A Brief History
Hachinohe is in the southeast of Aomori Prefecture, a short distance from its neighbor prefecture, Iwate. While the area has been inhabited since prehistoric times, with numerous remains from the Jomon Period (14,000-300 B.C.) discovered within its borders, its most enduring characteristics are tied to the Kamakura Period (1185-1333), which is the approximate time the Nanbu Clan consolidated control of the region.
The Nanbu established numerous horse ranches and forts, of which Hachinohe is one. Once the Tokugawa Clan successfully unified the country, they designated the area the Hachinohe Domain. With a large, thriving port that allowed access to the bounties of the sea just south of Hokkaido, Hachinohe was a commercial center of the region. During the Meiji Restoration (1868), the Hachinohe Domain was abolished, and it was merged into Aomori Prefecture.

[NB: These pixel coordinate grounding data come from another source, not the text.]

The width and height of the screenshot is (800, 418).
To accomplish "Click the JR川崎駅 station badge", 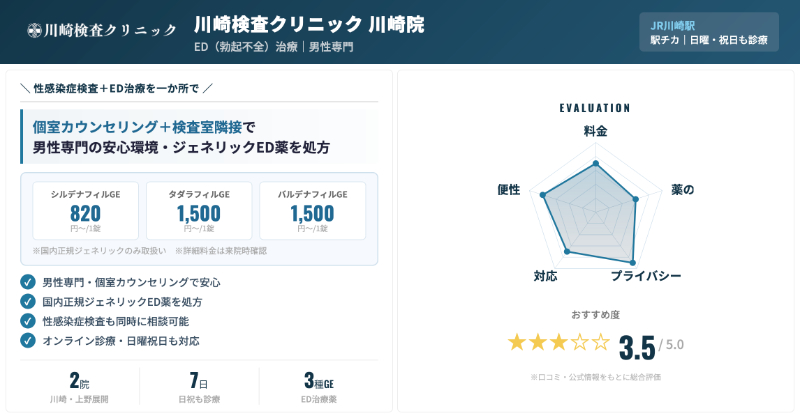I will tap(708, 32).
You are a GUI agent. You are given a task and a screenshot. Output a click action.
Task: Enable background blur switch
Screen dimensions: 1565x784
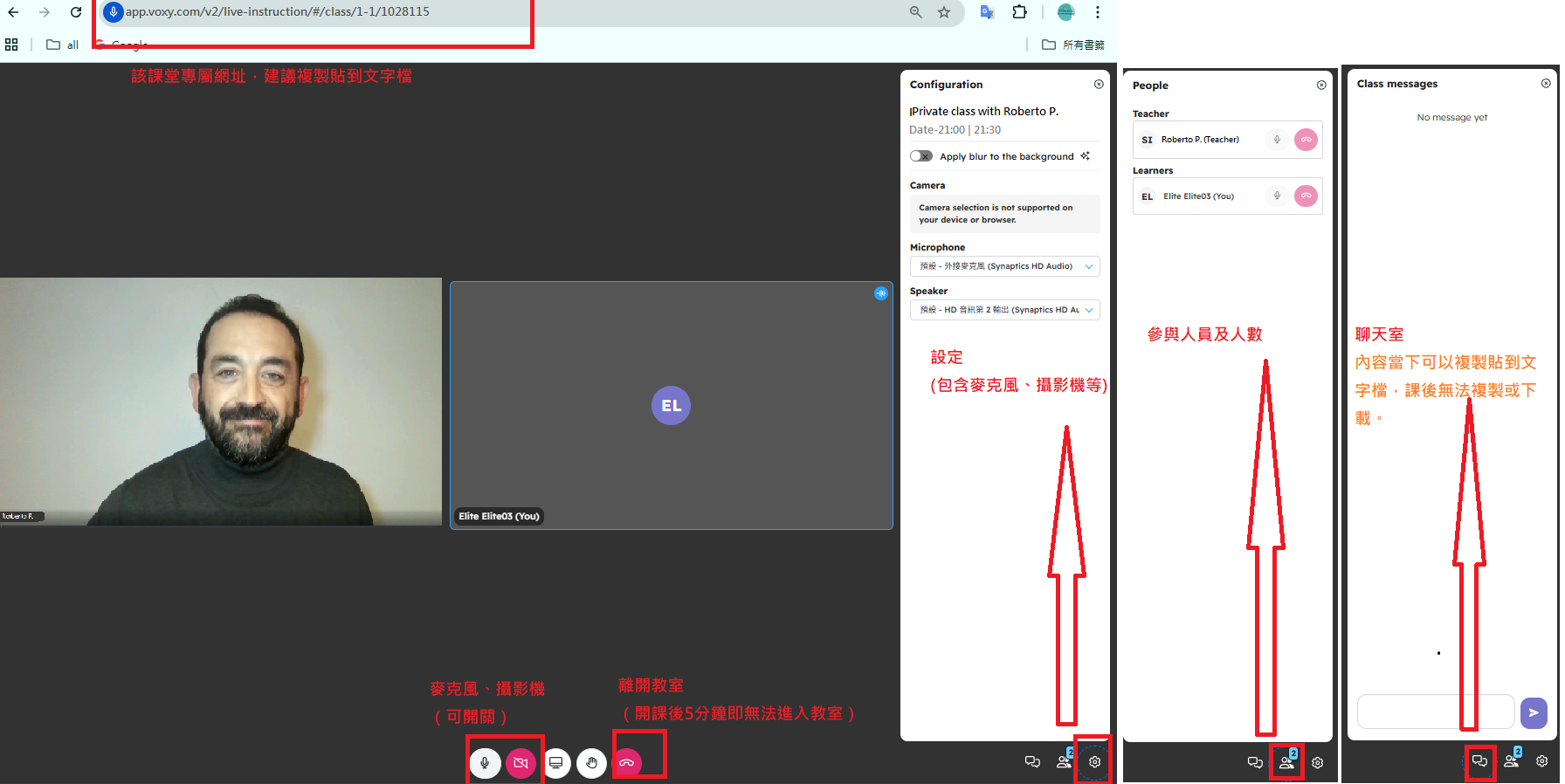click(x=920, y=156)
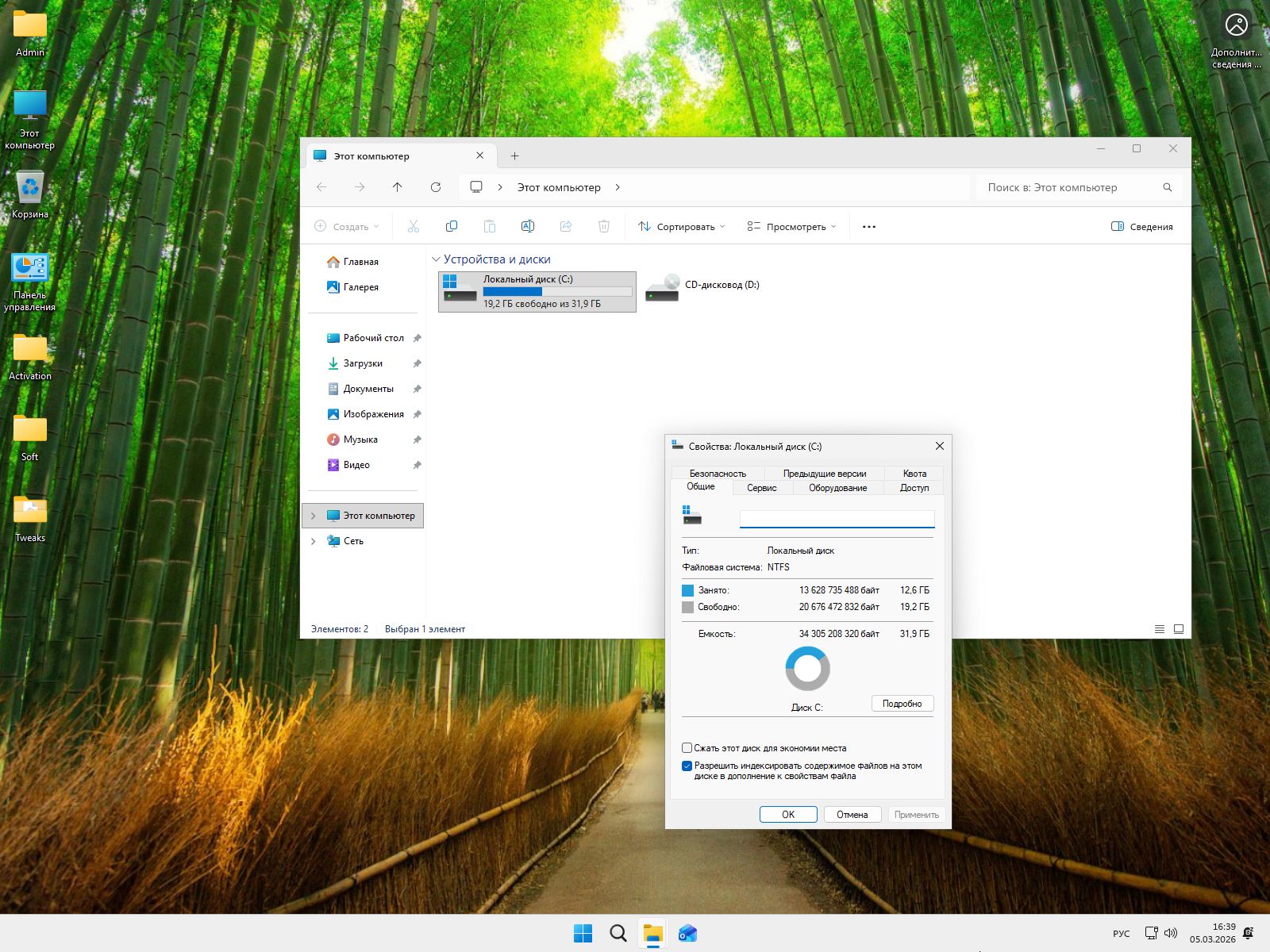Image resolution: width=1270 pixels, height=952 pixels.
Task: Toggle the Сведения details pane
Action: click(1141, 227)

These days, Hachinohe is still an important commercial center for Aomori, with numerous industries, a thriving agricultural community, as well as fisheries that boast some of the largest volumes of freshly caught seafood in the country. The Hachinohe City Tourism Plaza offers valuable information on the wealth of experiences the city has to offer visitors, and should definitely be anyone's first stop when planning their trip.
The Journey North
One of the great things about Hachinohe is that it has a Shinkansen bullet train line directly to it, which makes arranging your transportation a breeze. Constructed in 2002, it takes less than three hours to travel to from Tokyo station. I took an early morning train, and along the way the hustle and bustle of the city, with its high-rising skyscrapers, gave way to distant, snow-capped mountains shrouded in mist. You’ll know you’ve arrived somewhere special when you step onto the outdoor platform and inhale the beautiful air of the Tanesashi Coast.
It’s worth noting that the trains can be surprisingly busy. The line connects to Sendai, one of Tohoku’s largest cities, and continues all the way to Hakodate, which means it’s best to reserve your tickets in advance!
The Backbone of Hachinohe
One thing immediately obvious about Hachinohe is the fundamental role played by the city’s elderly. While many of Japan’s youth migrate to the country’s larger metropoles, the elderly proudly plant their roots. Not content to merely while away their golden years, they often rise before the sun and set the wheels of the city in motion.
Take, for example, the Mutsuminato Travel Center. Connected to a JR station of the same name, it's easily accessible by train, just four stops from Hachinohe Station on the town's Hachinohe Line. It opens the earliest in all of Japan, and closes around noon. When you step inside you’ll be greeted by well-informed residents, who are quick to hand you a hot cup of coffee (perfect for cutting through the early-morning chill) and chat with you like you’re an old friend.